(Collected data entries)

┄┄┄┄┄┄┄┄┄┄

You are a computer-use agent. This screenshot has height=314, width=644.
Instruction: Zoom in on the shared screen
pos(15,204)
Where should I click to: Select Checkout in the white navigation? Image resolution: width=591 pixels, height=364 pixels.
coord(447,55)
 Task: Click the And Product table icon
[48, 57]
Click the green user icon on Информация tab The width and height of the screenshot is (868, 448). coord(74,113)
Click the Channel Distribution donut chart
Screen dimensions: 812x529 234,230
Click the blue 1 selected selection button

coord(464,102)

┄┄┄┄┄┄┄┄┄┄

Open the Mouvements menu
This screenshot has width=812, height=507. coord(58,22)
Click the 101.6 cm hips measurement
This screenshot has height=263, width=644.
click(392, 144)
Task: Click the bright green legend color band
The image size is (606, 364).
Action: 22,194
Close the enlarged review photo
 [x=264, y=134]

┄┄┄┄┄┄┄┄┄┄

**Goal of the exercise**: Only lines containing the string "green" belong in the answer; find them in the data above and copy them.

**Written solution**:
Click the green user icon on Информация tab The width and height of the screenshot is (868, 448). coord(74,113)
Task: Click the bright green legend color band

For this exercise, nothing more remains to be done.